Fixed line penetration in Indonesia had been low for years but started reviving in 2007. Since then, it has been growing by about 20 percent. Telkom Indonesia still enjoys a near monopoly in the fixed line segment, because of its extensive coverage across the country.
The expansion of fixed lines has boosted broadband services growth; it now stands at around 1 per 100 people. Although a low per capita number by developed country standards, it represents a growth rate of more than 30 percent per year. Indonesia is now home to more than 50 million Internet users and the world’s third-largest market for Facebook.
Telkom Indonesia in March reported that fourth-quarter net profit rose 2.3 percent. Revenue in 2011 was up nearly 4 percent, as the company added 13 million cell subscribers to surpass 104 million. New subscribers are the main source of the company’s revenue growth.
About 60 percent of Telkom Indonesia’s capital expenditures last year went to Telkomsel. The parent company will maintain the same level of commitment this year, with about USD1 billion slated for investment in its cell unit, mainly for 3G data and network infrastructure.

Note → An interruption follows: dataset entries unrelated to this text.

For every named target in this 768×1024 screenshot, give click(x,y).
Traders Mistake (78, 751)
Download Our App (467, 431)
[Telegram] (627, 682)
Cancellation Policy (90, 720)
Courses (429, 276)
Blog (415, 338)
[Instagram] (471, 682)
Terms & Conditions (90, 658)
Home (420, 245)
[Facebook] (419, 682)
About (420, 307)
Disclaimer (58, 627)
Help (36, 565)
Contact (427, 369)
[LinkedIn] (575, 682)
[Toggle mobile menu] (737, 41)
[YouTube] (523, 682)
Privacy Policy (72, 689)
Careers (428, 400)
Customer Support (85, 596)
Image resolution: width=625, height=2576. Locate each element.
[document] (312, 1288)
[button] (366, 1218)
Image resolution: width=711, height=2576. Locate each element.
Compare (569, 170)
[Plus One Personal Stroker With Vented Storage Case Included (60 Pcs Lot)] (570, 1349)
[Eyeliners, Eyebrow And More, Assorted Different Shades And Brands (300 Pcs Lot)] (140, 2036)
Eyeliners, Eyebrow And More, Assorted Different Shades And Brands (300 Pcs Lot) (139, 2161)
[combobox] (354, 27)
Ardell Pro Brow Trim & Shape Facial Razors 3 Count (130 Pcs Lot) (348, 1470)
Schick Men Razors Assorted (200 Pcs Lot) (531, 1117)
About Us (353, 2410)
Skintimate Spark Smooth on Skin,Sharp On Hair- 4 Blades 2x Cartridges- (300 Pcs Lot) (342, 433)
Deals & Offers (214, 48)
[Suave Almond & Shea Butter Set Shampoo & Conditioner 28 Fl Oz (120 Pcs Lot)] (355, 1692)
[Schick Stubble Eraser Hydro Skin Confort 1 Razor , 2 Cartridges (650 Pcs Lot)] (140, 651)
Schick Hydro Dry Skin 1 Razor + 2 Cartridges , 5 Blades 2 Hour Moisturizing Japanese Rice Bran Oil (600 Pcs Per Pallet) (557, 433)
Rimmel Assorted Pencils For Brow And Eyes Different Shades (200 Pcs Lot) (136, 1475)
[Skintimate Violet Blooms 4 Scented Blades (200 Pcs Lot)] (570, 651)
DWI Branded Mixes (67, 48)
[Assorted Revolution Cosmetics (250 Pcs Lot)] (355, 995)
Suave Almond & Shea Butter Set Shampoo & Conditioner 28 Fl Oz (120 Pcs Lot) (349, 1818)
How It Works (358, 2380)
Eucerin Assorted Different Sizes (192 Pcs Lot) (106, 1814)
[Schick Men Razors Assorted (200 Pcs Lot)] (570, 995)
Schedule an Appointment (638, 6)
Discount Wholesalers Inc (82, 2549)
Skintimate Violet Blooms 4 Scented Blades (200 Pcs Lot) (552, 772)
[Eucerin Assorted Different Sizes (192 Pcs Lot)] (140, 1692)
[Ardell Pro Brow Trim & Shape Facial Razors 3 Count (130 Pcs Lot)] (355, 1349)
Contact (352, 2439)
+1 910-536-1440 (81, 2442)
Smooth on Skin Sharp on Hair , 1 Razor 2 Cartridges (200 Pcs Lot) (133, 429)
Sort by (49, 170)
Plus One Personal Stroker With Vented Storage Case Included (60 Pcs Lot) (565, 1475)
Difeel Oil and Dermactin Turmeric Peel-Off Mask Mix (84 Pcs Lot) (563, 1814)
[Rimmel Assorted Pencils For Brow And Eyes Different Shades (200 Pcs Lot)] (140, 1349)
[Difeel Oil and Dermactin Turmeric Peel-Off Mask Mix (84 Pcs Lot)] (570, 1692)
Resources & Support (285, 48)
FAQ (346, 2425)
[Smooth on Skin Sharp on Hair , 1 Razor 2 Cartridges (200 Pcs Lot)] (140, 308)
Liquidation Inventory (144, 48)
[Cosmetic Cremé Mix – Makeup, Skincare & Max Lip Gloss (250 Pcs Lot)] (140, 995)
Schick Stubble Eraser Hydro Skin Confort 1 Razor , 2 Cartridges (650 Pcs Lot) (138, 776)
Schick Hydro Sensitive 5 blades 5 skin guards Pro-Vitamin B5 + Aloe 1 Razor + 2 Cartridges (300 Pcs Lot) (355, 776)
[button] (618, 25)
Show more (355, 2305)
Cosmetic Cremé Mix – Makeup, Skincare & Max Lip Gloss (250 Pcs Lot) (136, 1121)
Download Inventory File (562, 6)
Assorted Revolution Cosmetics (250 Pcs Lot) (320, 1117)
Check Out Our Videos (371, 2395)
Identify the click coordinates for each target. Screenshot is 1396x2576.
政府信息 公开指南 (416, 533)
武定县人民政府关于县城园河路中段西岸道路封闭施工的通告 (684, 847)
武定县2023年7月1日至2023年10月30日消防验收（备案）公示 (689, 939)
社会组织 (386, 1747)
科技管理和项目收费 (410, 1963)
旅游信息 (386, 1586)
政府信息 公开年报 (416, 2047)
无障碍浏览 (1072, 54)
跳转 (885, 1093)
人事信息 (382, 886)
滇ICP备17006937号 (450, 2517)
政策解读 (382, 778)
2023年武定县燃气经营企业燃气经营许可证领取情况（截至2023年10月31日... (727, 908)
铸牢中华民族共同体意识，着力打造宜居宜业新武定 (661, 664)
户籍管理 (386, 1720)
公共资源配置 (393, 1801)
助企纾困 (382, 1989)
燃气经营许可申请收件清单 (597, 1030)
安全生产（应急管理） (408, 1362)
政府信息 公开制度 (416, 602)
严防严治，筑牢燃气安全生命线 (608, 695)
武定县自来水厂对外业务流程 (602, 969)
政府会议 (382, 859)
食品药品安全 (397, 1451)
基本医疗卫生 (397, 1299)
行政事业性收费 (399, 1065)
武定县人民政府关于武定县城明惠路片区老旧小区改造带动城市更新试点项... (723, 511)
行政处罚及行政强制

On the operating side, Telkom Indonesia has been cutting costs by forcing the early retirement of employees, bringing the total workforce below 20,000 from above 25,000 in 2007. This trend will enhance margins and mitigate the company’s perennial problem of wage inflation.
Management also is proposing an increase in the stock’s dividend payout ratio from 50 percent to 65 percent for 2011, and a steady increase from 2012 onward. The company’s solid cash flows and low debt levels will help the company’s case when regulators review the proposal. The government still owns close to 53 percent of Telkom Indonesia and has a say in major management decisions.